Parents, children and grandchildren are happy to celebrate the proud holiday of our victory.

Poster Number: PP 534
Poster Notes: Poster margin indicates the use of the poster is "for preschool age". The poem is by Grigore Vieru, a Moldovan writer. Translation from Moldavian was by I. Akima. The grandfather has the highest military decoration--a gold star indicating he was a “Hero of the USSR.” On the flag is "May 9", Soviet Victory Day in World War II.
Media Size: 39х27
Poster Type: Offset
Publishing Date: 1985
Editorial Information: Editor N. Postnikova; Art Editor O. Vedernikov; Technical Editor Ia. Sokolova; Proofreader H. P’iankova
Technical Information on Poster: Submitted for production August 17, 1984. Approved for printing January 14, 1985. 60x90. Offset paper No. 1. Sans-serif font. Offset printing. Required volume of paper 1.0. Required calibration 6.0. Actual sheets of paper used 1.59. Publication No. 1986
Catalog Notes: PP 534 Communist Culture
Artist: Ostrov, S. (Ostrovi) — Остров, С.
Printer: Offset Printing Plant of Rosglavpoligrafprom —

Rosglavpoligrafprom (Main Administration of the Printing Industry of the State Committee of the Council of Ministers of the RSFSR for Publishing, Printing and Book Trade) managed numerous printers around the USSR.
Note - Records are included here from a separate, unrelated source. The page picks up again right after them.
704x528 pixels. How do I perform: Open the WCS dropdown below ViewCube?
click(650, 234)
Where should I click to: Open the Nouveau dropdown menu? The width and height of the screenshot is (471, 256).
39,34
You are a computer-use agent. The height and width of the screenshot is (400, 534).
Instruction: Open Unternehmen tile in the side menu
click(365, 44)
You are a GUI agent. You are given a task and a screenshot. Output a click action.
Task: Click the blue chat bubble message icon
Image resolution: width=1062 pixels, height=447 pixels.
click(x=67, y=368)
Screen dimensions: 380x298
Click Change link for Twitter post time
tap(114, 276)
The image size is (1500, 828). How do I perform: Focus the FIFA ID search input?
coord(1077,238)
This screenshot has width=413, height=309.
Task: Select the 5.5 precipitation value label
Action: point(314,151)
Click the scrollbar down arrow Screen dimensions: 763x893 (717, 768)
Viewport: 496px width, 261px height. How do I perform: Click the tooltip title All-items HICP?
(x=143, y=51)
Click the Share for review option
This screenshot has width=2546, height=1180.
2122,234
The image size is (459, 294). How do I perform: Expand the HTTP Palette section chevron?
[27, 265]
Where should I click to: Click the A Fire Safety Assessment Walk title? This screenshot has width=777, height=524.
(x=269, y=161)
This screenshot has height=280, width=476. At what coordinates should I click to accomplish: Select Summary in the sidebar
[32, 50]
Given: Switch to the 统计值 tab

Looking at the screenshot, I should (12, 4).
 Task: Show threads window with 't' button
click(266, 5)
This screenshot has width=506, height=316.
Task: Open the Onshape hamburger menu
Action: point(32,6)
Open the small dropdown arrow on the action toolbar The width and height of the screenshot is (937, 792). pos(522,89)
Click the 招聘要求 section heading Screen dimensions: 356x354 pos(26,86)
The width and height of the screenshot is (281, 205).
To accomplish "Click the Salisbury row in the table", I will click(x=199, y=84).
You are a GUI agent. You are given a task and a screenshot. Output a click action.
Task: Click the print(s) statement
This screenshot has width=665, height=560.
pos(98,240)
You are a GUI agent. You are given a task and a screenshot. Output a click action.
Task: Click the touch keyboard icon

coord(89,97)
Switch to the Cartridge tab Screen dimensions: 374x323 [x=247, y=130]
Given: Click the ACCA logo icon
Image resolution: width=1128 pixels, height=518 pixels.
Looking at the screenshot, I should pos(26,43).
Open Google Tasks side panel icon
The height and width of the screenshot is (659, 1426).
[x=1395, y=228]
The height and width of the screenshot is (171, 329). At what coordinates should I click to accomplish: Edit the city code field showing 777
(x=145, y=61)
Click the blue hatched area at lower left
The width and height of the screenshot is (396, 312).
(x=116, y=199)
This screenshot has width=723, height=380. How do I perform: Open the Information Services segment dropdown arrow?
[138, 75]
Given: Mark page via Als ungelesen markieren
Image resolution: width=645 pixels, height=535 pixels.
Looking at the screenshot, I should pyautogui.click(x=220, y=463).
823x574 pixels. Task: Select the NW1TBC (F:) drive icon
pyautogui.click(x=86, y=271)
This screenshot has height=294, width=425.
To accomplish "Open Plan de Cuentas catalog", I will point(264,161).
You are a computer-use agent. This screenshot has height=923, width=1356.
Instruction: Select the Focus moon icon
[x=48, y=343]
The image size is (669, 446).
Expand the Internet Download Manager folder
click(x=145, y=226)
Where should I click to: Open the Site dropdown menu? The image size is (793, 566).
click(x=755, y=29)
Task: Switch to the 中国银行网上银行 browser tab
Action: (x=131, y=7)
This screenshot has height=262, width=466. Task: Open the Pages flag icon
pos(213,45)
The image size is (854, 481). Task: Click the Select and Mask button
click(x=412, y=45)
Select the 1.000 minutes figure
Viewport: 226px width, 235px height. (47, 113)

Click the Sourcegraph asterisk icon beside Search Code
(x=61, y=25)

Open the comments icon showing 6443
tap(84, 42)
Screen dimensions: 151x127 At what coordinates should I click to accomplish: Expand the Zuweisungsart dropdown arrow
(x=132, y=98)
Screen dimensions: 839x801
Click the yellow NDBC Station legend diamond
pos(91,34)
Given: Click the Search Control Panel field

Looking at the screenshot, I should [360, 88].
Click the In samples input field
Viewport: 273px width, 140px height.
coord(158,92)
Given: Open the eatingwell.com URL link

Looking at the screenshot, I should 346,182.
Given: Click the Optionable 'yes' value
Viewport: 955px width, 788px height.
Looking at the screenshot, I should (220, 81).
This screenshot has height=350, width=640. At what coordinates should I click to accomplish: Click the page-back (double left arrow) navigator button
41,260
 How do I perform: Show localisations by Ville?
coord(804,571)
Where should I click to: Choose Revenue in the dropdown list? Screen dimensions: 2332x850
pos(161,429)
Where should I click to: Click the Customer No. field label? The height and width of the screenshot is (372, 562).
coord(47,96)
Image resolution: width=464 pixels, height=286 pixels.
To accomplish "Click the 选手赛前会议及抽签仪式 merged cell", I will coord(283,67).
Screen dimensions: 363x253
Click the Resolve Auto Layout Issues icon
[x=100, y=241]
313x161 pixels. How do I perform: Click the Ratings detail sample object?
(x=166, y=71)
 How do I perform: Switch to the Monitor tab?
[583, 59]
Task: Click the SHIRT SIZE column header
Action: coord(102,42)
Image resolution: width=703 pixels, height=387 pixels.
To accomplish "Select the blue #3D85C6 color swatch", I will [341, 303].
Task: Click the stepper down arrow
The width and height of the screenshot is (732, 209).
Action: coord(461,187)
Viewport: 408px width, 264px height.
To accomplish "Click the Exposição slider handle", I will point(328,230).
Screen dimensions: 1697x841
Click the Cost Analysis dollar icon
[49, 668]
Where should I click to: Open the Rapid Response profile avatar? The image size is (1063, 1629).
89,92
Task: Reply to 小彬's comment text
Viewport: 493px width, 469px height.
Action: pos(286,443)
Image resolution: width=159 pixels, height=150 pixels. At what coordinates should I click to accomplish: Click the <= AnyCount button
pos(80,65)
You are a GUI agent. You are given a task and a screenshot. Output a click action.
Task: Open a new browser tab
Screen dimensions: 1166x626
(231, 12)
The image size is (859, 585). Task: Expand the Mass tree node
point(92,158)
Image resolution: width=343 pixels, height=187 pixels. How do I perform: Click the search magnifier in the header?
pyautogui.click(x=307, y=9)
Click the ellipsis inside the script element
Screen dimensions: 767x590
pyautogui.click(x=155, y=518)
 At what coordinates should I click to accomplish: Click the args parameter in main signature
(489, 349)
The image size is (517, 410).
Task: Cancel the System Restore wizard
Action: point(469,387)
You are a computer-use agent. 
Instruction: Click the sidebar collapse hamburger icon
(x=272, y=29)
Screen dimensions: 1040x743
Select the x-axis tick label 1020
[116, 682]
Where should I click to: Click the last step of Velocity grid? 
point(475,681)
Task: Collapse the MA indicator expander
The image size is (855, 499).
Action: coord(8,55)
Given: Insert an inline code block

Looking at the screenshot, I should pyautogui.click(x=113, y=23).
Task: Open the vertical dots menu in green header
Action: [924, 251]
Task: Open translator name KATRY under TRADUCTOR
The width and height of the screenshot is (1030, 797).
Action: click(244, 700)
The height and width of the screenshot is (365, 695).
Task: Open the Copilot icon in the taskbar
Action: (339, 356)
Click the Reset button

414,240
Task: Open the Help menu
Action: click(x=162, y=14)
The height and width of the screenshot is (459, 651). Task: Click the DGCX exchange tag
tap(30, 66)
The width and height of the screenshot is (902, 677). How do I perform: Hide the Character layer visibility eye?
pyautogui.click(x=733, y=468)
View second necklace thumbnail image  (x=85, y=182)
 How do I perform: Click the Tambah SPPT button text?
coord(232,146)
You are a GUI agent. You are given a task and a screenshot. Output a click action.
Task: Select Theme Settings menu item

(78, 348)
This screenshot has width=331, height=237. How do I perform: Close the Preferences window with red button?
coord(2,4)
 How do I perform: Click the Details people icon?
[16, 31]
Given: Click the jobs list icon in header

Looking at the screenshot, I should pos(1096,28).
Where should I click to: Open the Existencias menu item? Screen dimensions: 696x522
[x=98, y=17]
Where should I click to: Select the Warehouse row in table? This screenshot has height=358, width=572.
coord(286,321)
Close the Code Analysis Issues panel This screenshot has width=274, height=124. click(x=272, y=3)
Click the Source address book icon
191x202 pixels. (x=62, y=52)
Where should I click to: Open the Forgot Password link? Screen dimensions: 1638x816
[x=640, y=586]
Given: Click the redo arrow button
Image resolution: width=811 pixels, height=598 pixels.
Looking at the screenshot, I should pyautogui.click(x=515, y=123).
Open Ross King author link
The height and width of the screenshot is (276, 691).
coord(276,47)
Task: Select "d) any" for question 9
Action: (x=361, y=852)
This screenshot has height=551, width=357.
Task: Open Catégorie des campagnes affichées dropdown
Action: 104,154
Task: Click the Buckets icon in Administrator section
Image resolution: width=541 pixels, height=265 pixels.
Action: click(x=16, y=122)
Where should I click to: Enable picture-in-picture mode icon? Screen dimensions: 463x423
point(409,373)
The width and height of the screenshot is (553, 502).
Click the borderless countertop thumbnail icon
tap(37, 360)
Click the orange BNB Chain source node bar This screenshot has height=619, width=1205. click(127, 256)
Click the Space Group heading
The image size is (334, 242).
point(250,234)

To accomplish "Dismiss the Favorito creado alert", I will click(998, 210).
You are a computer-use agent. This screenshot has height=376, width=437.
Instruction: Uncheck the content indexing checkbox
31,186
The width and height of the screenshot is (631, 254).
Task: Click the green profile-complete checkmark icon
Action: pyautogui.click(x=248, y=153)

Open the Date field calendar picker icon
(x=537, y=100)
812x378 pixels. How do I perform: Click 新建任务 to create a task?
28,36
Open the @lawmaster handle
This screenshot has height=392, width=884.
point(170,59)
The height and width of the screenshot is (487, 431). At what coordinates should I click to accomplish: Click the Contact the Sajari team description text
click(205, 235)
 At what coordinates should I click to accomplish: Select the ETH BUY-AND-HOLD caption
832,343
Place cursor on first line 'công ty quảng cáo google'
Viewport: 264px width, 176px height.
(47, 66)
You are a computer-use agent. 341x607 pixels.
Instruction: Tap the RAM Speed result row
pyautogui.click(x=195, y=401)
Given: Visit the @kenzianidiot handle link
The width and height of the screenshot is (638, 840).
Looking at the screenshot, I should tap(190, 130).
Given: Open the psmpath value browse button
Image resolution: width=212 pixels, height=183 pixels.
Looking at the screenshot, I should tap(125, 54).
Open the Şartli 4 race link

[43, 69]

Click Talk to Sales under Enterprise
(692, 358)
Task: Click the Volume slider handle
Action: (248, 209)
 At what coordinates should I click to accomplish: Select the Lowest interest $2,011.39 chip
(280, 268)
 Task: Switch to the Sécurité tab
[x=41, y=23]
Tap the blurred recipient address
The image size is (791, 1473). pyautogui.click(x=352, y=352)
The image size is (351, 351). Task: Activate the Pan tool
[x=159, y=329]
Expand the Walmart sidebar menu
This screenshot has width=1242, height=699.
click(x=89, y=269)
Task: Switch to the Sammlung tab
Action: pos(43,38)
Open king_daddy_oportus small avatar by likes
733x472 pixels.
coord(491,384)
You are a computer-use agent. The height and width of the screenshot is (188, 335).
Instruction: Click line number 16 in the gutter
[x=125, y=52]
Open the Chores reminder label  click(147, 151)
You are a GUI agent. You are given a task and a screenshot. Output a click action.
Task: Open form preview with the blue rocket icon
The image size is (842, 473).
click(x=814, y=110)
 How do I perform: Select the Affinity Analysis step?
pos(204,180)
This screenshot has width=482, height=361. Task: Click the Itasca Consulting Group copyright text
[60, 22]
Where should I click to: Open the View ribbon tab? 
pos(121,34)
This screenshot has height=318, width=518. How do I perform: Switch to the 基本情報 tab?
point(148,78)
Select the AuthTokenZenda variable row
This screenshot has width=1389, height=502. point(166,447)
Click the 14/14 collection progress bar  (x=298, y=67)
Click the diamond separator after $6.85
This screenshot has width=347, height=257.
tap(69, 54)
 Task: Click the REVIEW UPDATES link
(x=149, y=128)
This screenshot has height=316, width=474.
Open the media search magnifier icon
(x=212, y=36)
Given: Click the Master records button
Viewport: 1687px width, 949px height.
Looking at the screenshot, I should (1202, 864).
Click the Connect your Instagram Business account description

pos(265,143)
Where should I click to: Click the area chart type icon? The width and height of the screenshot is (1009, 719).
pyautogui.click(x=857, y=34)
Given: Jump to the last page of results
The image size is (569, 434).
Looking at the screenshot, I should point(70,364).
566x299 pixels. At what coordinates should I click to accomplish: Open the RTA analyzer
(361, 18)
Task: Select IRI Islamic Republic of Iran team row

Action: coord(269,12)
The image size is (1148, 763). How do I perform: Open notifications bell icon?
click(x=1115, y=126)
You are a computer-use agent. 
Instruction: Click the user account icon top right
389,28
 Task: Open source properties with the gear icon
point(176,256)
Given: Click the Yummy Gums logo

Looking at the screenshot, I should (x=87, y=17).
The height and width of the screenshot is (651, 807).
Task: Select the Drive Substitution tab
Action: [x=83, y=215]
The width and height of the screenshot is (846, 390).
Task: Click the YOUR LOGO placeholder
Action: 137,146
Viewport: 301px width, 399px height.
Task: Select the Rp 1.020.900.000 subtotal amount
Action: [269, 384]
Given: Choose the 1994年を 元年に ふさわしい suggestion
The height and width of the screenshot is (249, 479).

Publisher: Malysh (Kid) Publishing House, Moscow — Малыш

The history of Malysh Publishing House in Moscow begins with the foundation of the largest children's book publishing house in the Soviet Union, Detskaya Literatura (Children's Literature) or, Detgiz as it was abbreviated. Developed in 1933, Detgiz published books for youths aged two to seventeen. In 1957 Detskii Mir (Children's World) was formed out of Detgiz. In 1964, Detsky Mir was reorganized and came under new management. During reorganization, the name of the firm changed to Malysh (Kid) Publishing and its target audience were children under nine years of age. At the time, the firm was lauded for having the best Soviet writers and illustrators. Malysh distributed children's books to Canada, Austria, Afghanistan, India and other nations. Books were published in Russian for national use but also for the Eastern Bloc nations such as Czechoslovakia and Poland. By 1991, Malysh was deemed "the second-largest publishing house" in the Soviet Union.